• QUOTED TEXT:
** BEGIN **

I work for Citibank in the big green building in LIC. I have not been to the Queens MOMA yet. Is it worth going to? Maybe we can meet for a photo shoot one day, if you are interested.Today I was in MOMA QNS and I saw same clouds and was terrible sorry I
didn't take my camera with me. You did it!
It would be funny to campare shots!
Thanks for the comment. The day had a surreal feel to it with heavy duty clouds shifting in and out of the airspace above the city. I had to take out the camera while waiting for a train and ended up letting a few trains go by to get this shot.It has a Surreal feel ….very good shot…………..
Thanks for the comment. I try to carry my coolpix camera to work in case anything interesting happens. I could not resist taking this image of the clouds just before sunset as the colors were very strange and the clouds looked very scary.At least no funnels. I like the light.
--Hi Guys,
This shot was taken from the train tracks while I was waiting for
my train. I used my coolpix 4500 set to focus on infinity and took
a series of shots, trying to get a mix of the clouds and tracks.
Three of the shots are at
http://www.shutterfreaks.com/gallery/albuo41 . The rest were not
exposed well enough to process.
In the posted image I was trying to get the right edge of the
bottom track to come out of the corner of the image and could not
angle the camera any other way while trying to keep the horizon
level.
--
Stan Abraham
--Beautiful shot, the sky is fantastic and the railway lines add to the feeling of an impending storm over a city scape. Sometimes its easy to forget the sky over cities, not living in one myself I have to take clouds over mountains and had I been there I doubt very much if would have even looked up.Nice, you need to bring the horizon down a scotch. You won't loose
a thing with the leading lines of the tracks.
Peace
Jim
--
I believe in the KISS principle, 'Keep It Simple Stupid' The more
junk you carry, the less effective you'll be because you're always
worried about the mechanics, instead of focusing on the subject.
See my gallery at:
http://www.pbase.com/sailingjim/galleries
--Hi Jim,
I don't know where you want to go, but in my eyes it's a very fine
photograph.

** END **

• GIVEN PROBLEM: Return the whole comment thread about the cloud photo, word for word. The listing that comes next plays no part here.

• PROVIDED MATERIAL:

** BEGIN **

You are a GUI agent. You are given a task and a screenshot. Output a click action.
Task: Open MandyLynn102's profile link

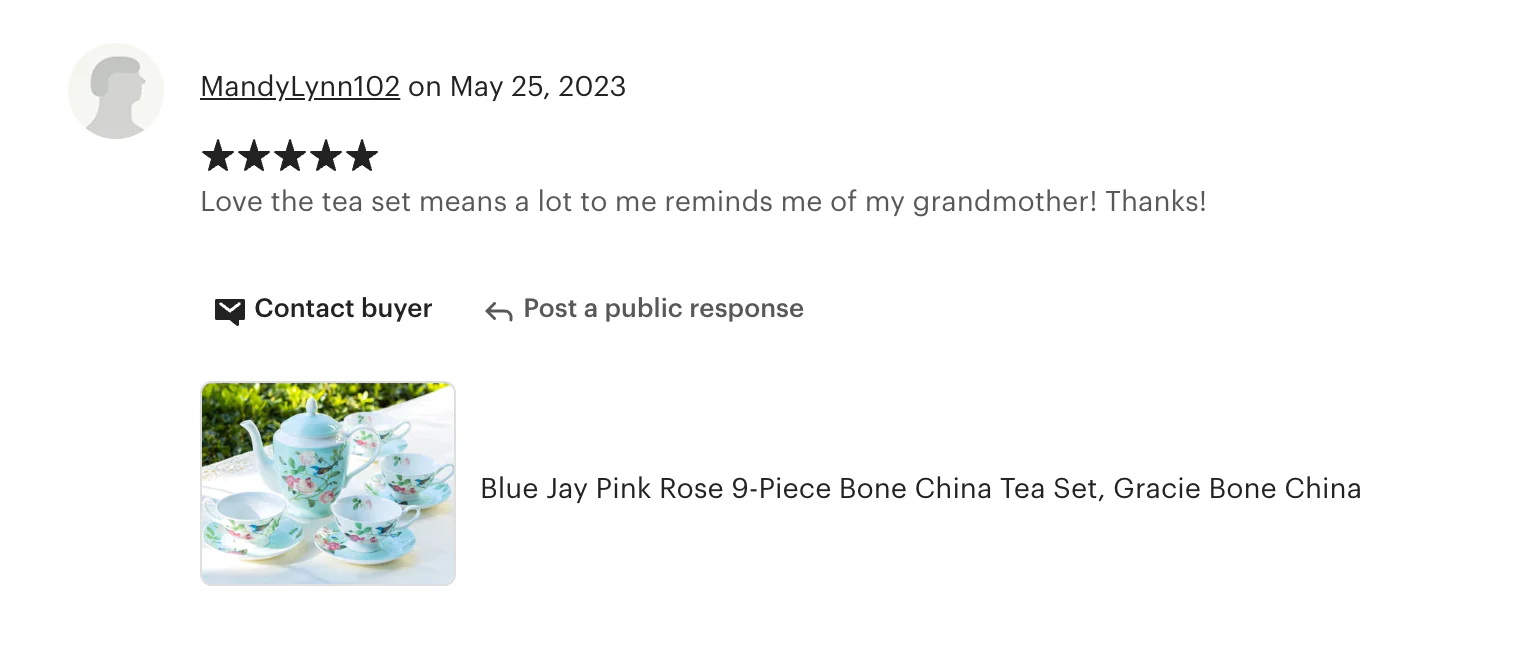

** END **

• FINAL RESULT:
I work for Citibank in the big green building in LIC. I have not been to the Queens MOMA yet. Is it worth going to? Maybe we can meet for a photo shoot one day, if you are interested.Today I was in MOMA QNS and I saw same clouds and was terrible sorry I
didn't take my camera with me. You did it!
It would be funny to campare shots!
Thanks for the comment. The day had a surreal feel to it with heavy duty clouds shifting in and out of the airspace above the city. I had to take out the camera while waiting for a train and ended up letting a few trains go by to get this shot.It has a Surreal feel ….very good shot…………..
Thanks for the comment. I try to carry my coolpix camera to work in case anything interesting happens. I could not resist taking this image of the clouds just before sunset as the colors were very strange and the clouds looked very scary.At least no funnels. I like the light.
--Hi Guys,
This shot was taken from the train tracks while I was waiting for
my train. I used my coolpix 4500 set to focus on infinity and took
a series of shots, trying to get a mix of the clouds and tracks.
Three of the shots are at
http://www.shutterfreaks.com/gallery/albuo41 . The rest were not
exposed well enough to process.
In the posted image I was trying to get the right edge of the
bottom track to come out of the corner of the image and could not
angle the camera any other way while trying to keep the horizon
level.
--
Stan Abraham
--Beautiful shot, the sky is fantastic and the railway lines add to the feeling of an impending storm over a city scape. Sometimes its easy to forget the sky over cities, not living in one myself I have to take clouds over mountains and had I been there I doubt very much if would have even looked up.Nice, you need to bring the horizon down a scotch. You won't loose
a thing with the leading lines of the tracks.
Peace
Jim
--
I believe in the KISS principle, 'Keep It Simple Stupid' The more
junk you carry, the less effective you'll be because you're always
worried about the mechanics, instead of focusing on the subject.
See my gallery at:
http://www.pbase.com/sailingjim/galleries
--Hi Jim,
I don't know where you want to go, but in my eyes it's a very fine
photograph.